Two poems by Momtaza Mehri

Bars Bars Bars

how it was is half the fun. half the story.

the grit underneath nails.  the last bit of meat left on the bone. a clinging

of years. yaa the years. softening like plastic. hoarded in narrowing closets

in the coldest of spare rooms. mothball mama. all the how it could have beens.

crates of apples & pears. flushing green as sickness.

remind me how. tell me how. she took two boxes to the prison.

let the guard touch her somewhere no one else had. yet.

he appeared. lighter than memory.  lidded eyes & dried blood bloom.

the reed of his spine now bent. do not ask how.

imagine all the ways a coat hanger can be put to use

& stop there.

he stops too. at the burst of fruit, of something foreign, at her chest.

he does not notice.

leans over to whisper. did she remember the chocolate?

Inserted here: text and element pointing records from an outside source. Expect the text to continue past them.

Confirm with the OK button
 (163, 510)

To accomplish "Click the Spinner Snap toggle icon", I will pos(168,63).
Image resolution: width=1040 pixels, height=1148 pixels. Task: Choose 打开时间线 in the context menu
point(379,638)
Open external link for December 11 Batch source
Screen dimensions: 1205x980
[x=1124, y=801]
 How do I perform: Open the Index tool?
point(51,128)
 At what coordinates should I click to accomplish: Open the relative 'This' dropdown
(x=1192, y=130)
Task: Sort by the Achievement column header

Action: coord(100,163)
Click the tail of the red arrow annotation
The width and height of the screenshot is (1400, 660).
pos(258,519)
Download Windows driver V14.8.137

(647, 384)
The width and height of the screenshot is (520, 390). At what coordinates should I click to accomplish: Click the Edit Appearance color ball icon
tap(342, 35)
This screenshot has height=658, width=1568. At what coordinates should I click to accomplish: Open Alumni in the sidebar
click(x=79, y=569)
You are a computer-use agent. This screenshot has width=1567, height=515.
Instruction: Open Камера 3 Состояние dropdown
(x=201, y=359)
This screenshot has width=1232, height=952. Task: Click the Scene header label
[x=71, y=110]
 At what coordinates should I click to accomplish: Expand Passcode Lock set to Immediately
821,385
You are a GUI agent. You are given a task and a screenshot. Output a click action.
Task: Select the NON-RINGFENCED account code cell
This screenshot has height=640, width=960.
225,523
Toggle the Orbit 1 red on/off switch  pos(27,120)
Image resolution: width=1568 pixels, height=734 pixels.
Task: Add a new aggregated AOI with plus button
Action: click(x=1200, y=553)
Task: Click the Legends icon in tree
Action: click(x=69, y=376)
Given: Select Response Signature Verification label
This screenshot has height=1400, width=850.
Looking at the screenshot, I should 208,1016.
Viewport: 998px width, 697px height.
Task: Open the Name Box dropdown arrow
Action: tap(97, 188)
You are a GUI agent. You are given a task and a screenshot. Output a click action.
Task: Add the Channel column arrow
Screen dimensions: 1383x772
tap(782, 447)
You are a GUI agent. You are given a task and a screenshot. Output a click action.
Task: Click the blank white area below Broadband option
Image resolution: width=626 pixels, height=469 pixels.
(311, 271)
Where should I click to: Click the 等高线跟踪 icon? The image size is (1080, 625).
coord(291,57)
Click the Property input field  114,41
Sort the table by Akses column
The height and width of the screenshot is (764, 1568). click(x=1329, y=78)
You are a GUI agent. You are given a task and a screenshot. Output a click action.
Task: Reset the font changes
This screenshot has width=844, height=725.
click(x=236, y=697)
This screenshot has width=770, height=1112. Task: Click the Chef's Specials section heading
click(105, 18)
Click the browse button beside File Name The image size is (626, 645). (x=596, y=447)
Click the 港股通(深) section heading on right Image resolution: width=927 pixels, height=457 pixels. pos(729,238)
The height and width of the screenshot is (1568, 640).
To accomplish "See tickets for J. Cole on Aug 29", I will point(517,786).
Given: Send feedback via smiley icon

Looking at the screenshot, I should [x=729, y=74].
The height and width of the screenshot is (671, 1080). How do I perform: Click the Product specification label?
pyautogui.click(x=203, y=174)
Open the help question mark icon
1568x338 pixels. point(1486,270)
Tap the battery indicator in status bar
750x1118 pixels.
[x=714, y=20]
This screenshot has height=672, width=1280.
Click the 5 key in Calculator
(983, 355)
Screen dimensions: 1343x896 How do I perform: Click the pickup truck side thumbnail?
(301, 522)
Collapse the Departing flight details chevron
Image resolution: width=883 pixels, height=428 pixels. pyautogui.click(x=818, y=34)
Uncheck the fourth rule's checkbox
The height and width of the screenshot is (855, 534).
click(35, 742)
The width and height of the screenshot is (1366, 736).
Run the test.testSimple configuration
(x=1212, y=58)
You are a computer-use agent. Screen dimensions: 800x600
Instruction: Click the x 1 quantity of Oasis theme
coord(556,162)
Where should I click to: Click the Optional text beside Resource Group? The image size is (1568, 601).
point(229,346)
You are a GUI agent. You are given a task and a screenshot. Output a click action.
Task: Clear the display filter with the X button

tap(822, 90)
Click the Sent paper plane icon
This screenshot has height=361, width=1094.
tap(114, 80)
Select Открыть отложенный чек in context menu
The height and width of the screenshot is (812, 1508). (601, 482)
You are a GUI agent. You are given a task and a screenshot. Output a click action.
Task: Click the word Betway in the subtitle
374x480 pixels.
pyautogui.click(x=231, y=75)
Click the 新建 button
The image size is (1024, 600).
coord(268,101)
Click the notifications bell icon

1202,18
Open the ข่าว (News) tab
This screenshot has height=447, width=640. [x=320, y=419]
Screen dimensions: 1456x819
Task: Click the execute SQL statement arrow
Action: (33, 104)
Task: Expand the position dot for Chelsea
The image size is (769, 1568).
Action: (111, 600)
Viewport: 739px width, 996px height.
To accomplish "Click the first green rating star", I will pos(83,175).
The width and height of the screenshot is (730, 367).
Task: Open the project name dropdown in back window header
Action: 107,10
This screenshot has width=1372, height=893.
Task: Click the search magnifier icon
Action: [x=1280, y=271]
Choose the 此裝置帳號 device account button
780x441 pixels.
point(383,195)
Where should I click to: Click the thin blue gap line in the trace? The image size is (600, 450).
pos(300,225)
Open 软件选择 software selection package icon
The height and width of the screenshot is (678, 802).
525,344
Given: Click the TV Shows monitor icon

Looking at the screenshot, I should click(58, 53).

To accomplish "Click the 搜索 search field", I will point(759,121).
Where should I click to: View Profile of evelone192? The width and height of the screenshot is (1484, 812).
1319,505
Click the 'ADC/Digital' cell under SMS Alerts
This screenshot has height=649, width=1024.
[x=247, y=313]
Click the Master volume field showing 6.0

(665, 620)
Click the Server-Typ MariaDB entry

hazelnut spread & air conditioner hum. he wants it all.

imported from italy. back then it was a new thing.  a modern kind of sweetness.

you know how it is. how everything worth having gets stuck between the teeth.

brown against brown against bars.

the whites of his eyes tell their own tales.

she is not what he asked for.

but she is what he has.


Woke up to the sound of Big Bio spitting I heard it’s not where you from but where you pay rent.

An accident of fate. Yesterday’s news. Brushed what teeth I got & set pace. Know nothing beyond the downwards slide of flesh. Don’t know much about Big Boi’s South but I know what a murderous slumber looks like. Iced tea cut bitter. Inheritance. Misshapes. A guilt to marinate in. All my reference points are dead or on the way there. Bronchiole to bronchiole. What enters me always disseminates. Splits at the seams. Blood passes through the checkpoints of valves. Swing swings at the gate. Rolls backwards. Lean and slack-mouthed. Passport as freedom papers. Passport as paid dues. When in Rome, do as Romans do. Which incidentally is where mama ran to. Where auntie nearly got raped. Where the boot softened its imprint into my neck. Where the steel-toe kissed my teeth. Left a stamp I’ll carry to the grave. Don’t know much about the South, or boxed holes, but I know what goes down the drain. What always goes down.